自由惑星同盟で辺境出兵論、例の帝国の内乱を長引かせ時間稼ぎをするべきだという意見が力を持ち始めているのだと言う。フェザーンに進駐したことでイゼルローン、フェザーン両回廊を得た。後は時間稼ぎをして国力を回復させようと言う事だ。

この意見、どうやら政治家、軍人の主戦派が唱えているらしいのだが、出兵する以上当然捕虜交換は無い。主戦派にとって兵士が帰ってこないのは痛いはずだがそれ以上に彼らは帝国と同盟の協調路線が気に入らないようだ。

さらに経済界が彼らを支持し始めた。理由は簡単、フェザーンだ。フェザーンを積極的に同盟に組み込み、利用すべきだと考えている。そのためには帝国と決裂したほうが良い。今の帝国の支配権を認めたうえでの進駐など論外なのだ。

帝国と決裂し、帝国が混乱してくれたほうがフェザーンを支配し易い、そう考えている。同盟政府は彼らの攻勢に押され始めている……。
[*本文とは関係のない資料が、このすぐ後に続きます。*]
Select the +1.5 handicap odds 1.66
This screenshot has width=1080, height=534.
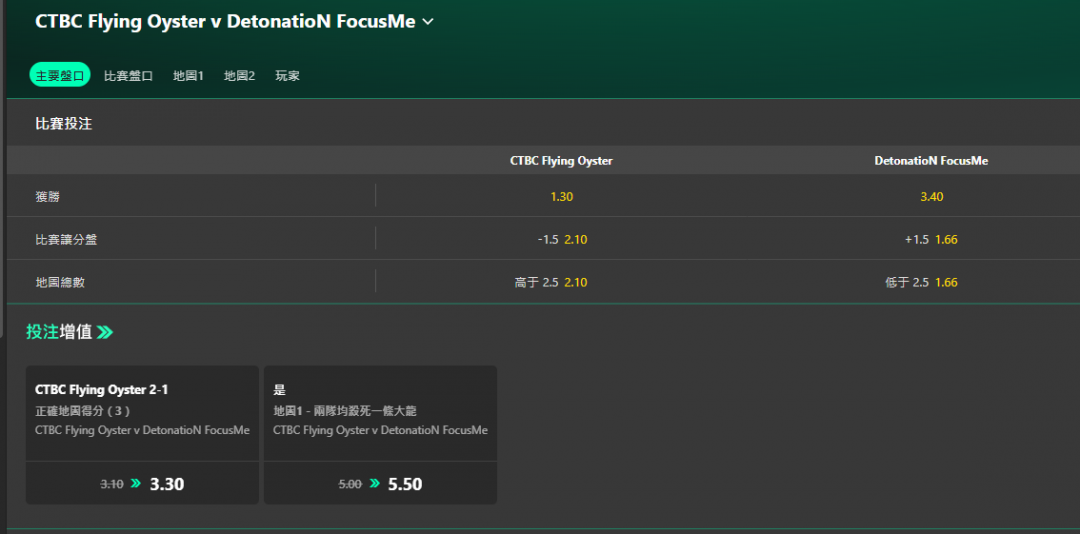pos(931,239)
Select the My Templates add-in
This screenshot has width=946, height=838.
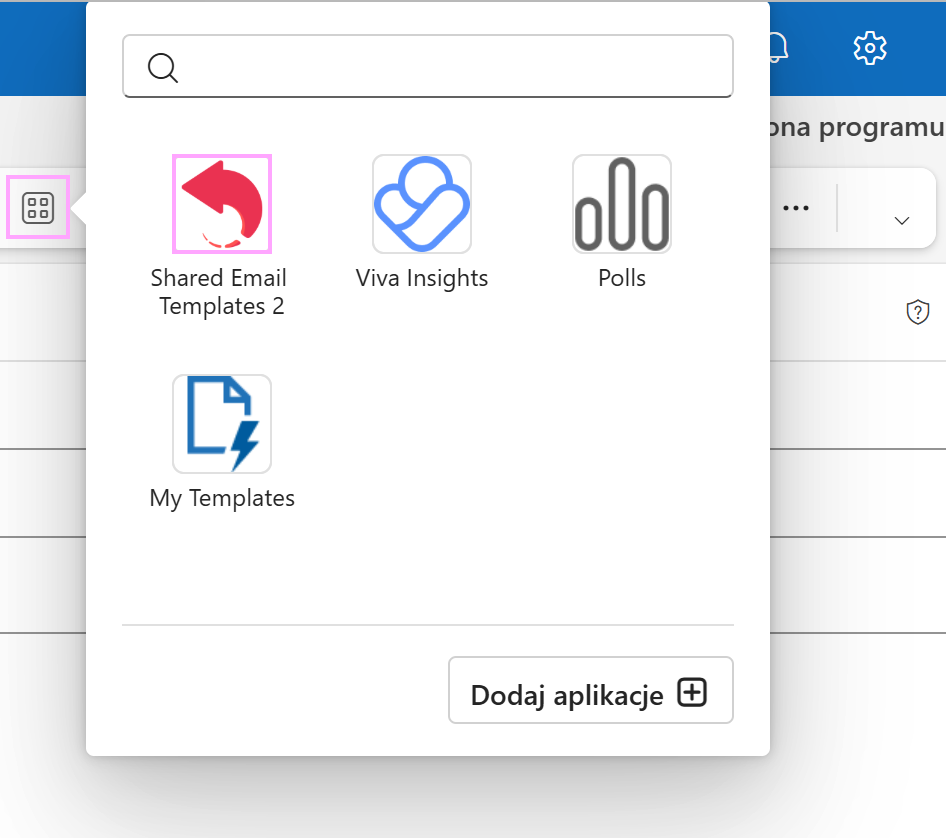(x=221, y=423)
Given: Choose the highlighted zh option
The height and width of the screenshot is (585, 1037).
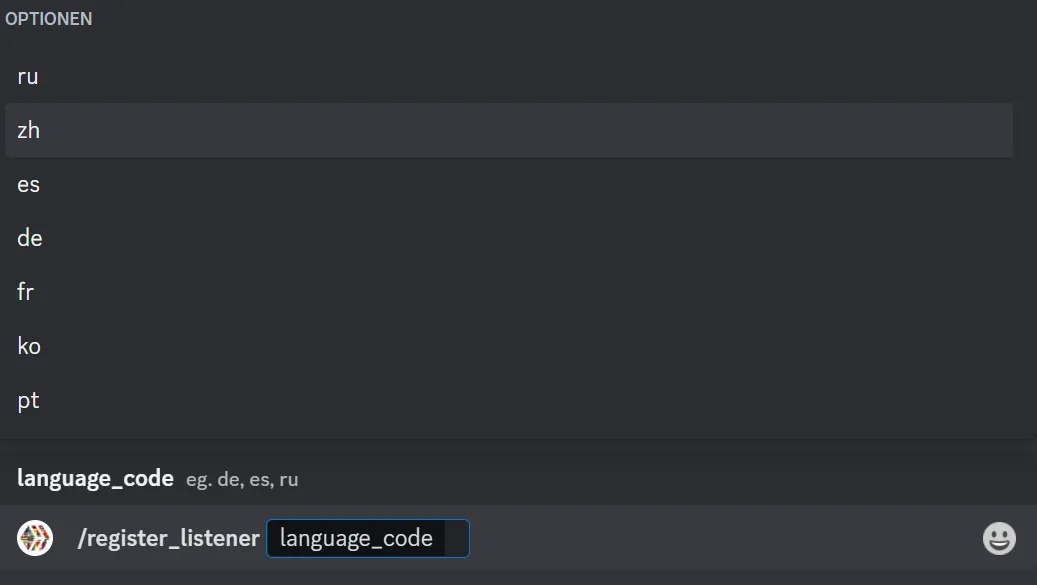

同盟政府は困った。彼らはフェザーンが毒饅頭だと気付いている。食べる前に帝国に返すべきだとも考えている。それが崩れかねない。困った彼らはレムシャイド伯を通して帝国政府に早く内乱を鎮圧しろと言ってきた。帝国にとっても辺境星域に出兵などされては困るだろう、そういうことだ。

『同盟によるフェザーン支配は一向に構わぬが、辺境星域への出兵と言うのは余り面白くない。特に貴族連合軍が十五万隻もの大軍を持っているとなれば、彼らが連合すればとんでもない事になる』

確かにその通りだ。エーレンベルク元帥の言葉を聞きながら思った。同盟で起きている出兵論もそれが有るのかもしれない。ヤンが出てくれば最悪と言って良いだろう。